Task goal
Please repeat each of these items word for word, with nothing left out.

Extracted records
○ ○ ○ ○

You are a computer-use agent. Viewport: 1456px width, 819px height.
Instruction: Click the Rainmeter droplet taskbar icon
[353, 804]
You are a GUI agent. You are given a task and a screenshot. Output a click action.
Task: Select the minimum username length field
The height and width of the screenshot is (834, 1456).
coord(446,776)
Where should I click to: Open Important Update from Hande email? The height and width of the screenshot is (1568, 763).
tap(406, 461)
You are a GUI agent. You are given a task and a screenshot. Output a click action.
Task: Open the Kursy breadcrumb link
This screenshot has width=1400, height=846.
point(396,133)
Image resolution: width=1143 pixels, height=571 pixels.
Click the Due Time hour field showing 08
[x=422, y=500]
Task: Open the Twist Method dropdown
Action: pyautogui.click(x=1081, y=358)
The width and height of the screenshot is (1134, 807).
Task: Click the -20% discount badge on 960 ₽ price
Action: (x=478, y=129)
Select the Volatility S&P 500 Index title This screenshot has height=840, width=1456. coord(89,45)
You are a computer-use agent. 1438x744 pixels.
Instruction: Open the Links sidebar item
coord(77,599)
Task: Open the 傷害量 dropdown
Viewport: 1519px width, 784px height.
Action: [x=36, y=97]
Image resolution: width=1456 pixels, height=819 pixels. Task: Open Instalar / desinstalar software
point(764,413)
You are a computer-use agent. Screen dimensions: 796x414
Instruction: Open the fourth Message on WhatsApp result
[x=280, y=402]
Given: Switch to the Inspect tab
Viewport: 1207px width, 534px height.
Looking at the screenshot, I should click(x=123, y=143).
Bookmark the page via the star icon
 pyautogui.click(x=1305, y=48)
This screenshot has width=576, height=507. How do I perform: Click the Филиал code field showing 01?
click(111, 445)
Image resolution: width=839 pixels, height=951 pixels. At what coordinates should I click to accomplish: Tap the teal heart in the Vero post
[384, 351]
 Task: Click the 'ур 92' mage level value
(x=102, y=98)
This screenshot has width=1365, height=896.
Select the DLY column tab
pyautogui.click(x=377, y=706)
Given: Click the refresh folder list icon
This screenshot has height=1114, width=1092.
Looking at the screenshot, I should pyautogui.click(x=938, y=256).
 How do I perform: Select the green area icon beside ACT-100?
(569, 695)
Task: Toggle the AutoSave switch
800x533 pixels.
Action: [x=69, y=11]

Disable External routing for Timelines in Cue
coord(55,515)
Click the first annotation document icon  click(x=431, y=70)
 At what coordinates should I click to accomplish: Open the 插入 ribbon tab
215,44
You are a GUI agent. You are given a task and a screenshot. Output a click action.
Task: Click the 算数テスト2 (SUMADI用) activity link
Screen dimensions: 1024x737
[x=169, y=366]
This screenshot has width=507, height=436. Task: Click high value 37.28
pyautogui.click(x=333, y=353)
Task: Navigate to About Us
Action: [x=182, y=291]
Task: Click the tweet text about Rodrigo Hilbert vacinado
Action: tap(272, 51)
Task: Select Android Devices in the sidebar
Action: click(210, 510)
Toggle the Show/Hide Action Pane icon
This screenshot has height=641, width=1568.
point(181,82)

○ ○ ○ ○

Exercise result
You are a computer-use agent. Viewport: 1456px width, 819px height.
Instruction: Click the Rainmeter droplet taskbar icon
[353, 804]
You are a GUI agent. You are given a task and a screenshot. Output a click action.
Task: Select the minimum username length field
The height and width of the screenshot is (834, 1456).
coord(446,776)
Where should I click to: Open Important Update from Hande email? The height and width of the screenshot is (1568, 763).
tap(406, 461)
You are a GUI agent. You are given a task and a screenshot. Output a click action.
Task: Open the Kursy breadcrumb link
This screenshot has width=1400, height=846.
point(396,133)
Image resolution: width=1143 pixels, height=571 pixels.
Click the Due Time hour field showing 08
[x=422, y=500]
Task: Open the Twist Method dropdown
Action: pyautogui.click(x=1081, y=358)
The width and height of the screenshot is (1134, 807).
Task: Click the -20% discount badge on 960 ₽ price
Action: (x=478, y=129)
Select the Volatility S&P 500 Index title This screenshot has height=840, width=1456. coord(89,45)
You are a computer-use agent. 1438x744 pixels.
Instruction: Open the Links sidebar item
coord(77,599)
Task: Open the 傷害量 dropdown
Viewport: 1519px width, 784px height.
Action: [x=36, y=97]
Image resolution: width=1456 pixels, height=819 pixels. Task: Open Instalar / desinstalar software
point(764,413)
You are a computer-use agent. Screen dimensions: 796x414
Instruction: Open the fourth Message on WhatsApp result
[x=280, y=402]
Given: Switch to the Inspect tab
Viewport: 1207px width, 534px height.
Looking at the screenshot, I should click(x=123, y=143).
Bookmark the page via the star icon
 pyautogui.click(x=1305, y=48)
This screenshot has width=576, height=507. How do I perform: Click the Филиал code field showing 01?
click(111, 445)
Image resolution: width=839 pixels, height=951 pixels. At what coordinates should I click to accomplish: Tap the teal heart in the Vero post
[384, 351]
 Task: Click the 'ур 92' mage level value
(x=102, y=98)
This screenshot has width=1365, height=896.
Select the DLY column tab
pyautogui.click(x=377, y=706)
Given: Click the refresh folder list icon
This screenshot has height=1114, width=1092.
Looking at the screenshot, I should pyautogui.click(x=938, y=256).
 How do I perform: Select the green area icon beside ACT-100?
(569, 695)
Task: Toggle the AutoSave switch
800x533 pixels.
Action: [x=69, y=11]

Disable External routing for Timelines in Cue
coord(55,515)
Click the first annotation document icon  click(x=431, y=70)
 At what coordinates should I click to accomplish: Open the 插入 ribbon tab
215,44
You are a GUI agent. You are given a task and a screenshot. Output a click action.
Task: Click the 算数テスト2 (SUMADI用) activity link
Screen dimensions: 1024x737
[x=169, y=366]
This screenshot has width=507, height=436. Task: Click high value 37.28
pyautogui.click(x=333, y=353)
Task: Navigate to About Us
Action: [x=182, y=291]
Task: Click the tweet text about Rodrigo Hilbert vacinado
Action: tap(272, 51)
Task: Select Android Devices in the sidebar
Action: click(210, 510)
Toggle the Show/Hide Action Pane icon
This screenshot has height=641, width=1568.
point(181,82)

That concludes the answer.